Algunos concursos de televisión utilizan un sistema cuestionable, en cuanto a la capacidad objetiva de calcular el grado de respaldo a un concursante, una especie de aplausómetro para medir el ruido generado después de cada actuación y que sirve como votación colectiva para valorar las dotes del intérprete. Cuanto más fuertes son los aplausos o más se prolongan en el tiempo, se entiende que más adeptos consigue el aspirante a ganador. También hay programas deportivos -esos que convierten una mirada esquiva entre dos jugadores en una lucha de protagonismos que centra tertulias-, que miden los gritos en el campo mediante un sistema propio de dudable fiabilidad científica que después les sirve para interpretar el ambiente en el vestuario.

Igual que existen estos medidores, debería estar disponible en el mercado un artilugio que permitiese calcular el grado de agresividad que encierra un insulto, teniendo en cuenta no sólo el significado de la palabra aislada, sino el tono con el que se pronuncia y el contexto en el que se lanza. Ya se sabe que la vara de medir es distinta en el debate político, donde a los protagonistas se consienten términos, frases y acusaciones que aunque reprobables objetivamente, no reciben castigo alguno, a pesar de que si se hubiesen producido en otros ambientes, seguramente podrían ser objeto de denuncia y de sentencia firme contra quien atenta con su palabra contra otro. Aún así, existen límites, que cuando se cruzan, requieren un castigo.

En el contexto de la política municipal, cuando la barrera del respeto hacia otro miembro de la corporación se traspasa y ocurre durante la celebración de los plenos, el insulto se paga con la expulsión y ahora hemos sabido, que también con una sanción, que puede llegar a 3.000 euros.
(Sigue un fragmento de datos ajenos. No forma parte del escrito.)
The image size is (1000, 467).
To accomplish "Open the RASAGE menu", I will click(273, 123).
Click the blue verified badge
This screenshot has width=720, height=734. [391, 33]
El problema radica en cómo se mide la gravedad de los descalifativos y el grado de maldad que encierran para ajustar el reproche y que el desenlace sea equitativo. En el salón de plenos se ha escuchado decir de los de enfrente que «no tienen palabra, ni vergüenza ni decencia». En este caso el castigo fue pedir a la concejala que así se había manifestado que se disculpase y lo retirase, para que no constase en acta. Un concejal comentó de otra que actuaba de «mala fe o mentía» y que su único afán era el protagonismo, lo que causó que la presunta vilipendiada abandonase ofendida la sala, sin más consecuencias. Sí fue expulsado quien dijo de la anterior «qué cara más dura tienes» y el que acusó al alcalde de mentir y de «no tener vergüenza», términos que le valieron además de la expulsión, el aviso de sanción.

Fuera del pleno, en la vorágine informativa que rodea la actividad municipal, la misma portavoz que abandonó el debate porque se sentía agredida, acusó al grupo que le había ofendido de intentar acabar con su trayectoria en el ayuntamiento «desde la mediocridad», con «malas artes» e «intrigas».

Si funcionase un insultómetro adosado a cada micrófono, podría saberse si las sanciones dictadas son acordes a la gravedad de las afirmaciones realizadas, unas veces condenadas y otras, no. Sus señorías se han acostumbrado a maldecir al contrario y los descalificativos forman parte de su vocabulario habitual, en los plenos y en sus comparecencias ante la prensa, a sabiendas de que en el debate político casi todo está permitido. Lo estará ante la ley, pero no por parte de los ciudadanos, cansados de unos representantes en los que los que no se sienten representados cuando se olvidan de que su función es la defensa de los intereses de quienes votan, en lugar de los suyos propios.